__DATASET RECORDS__:
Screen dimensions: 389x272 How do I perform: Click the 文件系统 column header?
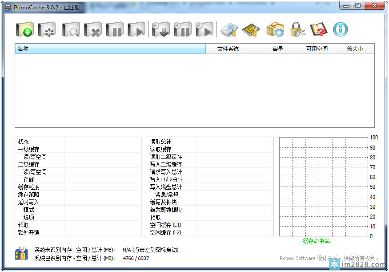[x=223, y=49]
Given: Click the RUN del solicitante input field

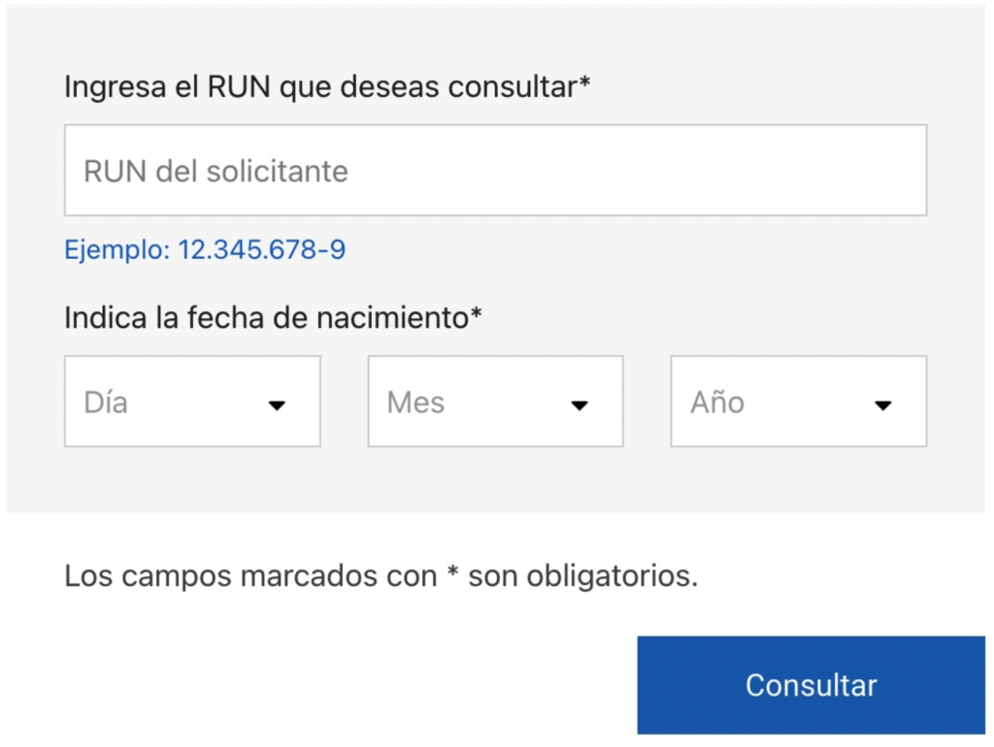Looking at the screenshot, I should point(495,171).
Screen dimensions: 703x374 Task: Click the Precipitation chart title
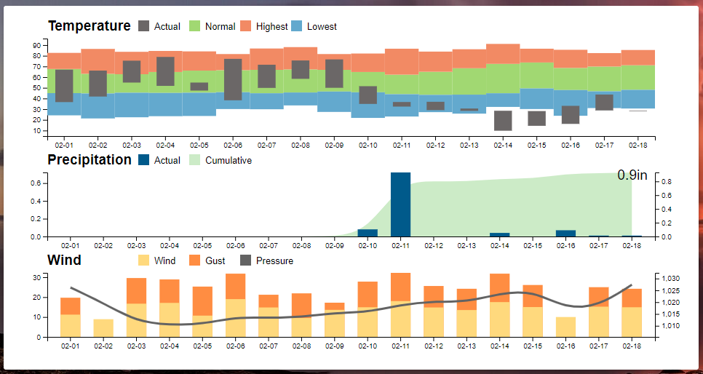pyautogui.click(x=90, y=159)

__THE TASK__:
The full set of entries should be transcribed exactly, pictures left aside.

__TASK OUTPUT__:
Screen dimensions: 389x272 How do I perform: Click the 文件系统 column header?
[x=223, y=49]
Given: Click the RUN del solicitante input field

Looking at the screenshot, I should point(495,171).
Screen dimensions: 703x374 Task: Click the Precipitation chart title
pyautogui.click(x=90, y=159)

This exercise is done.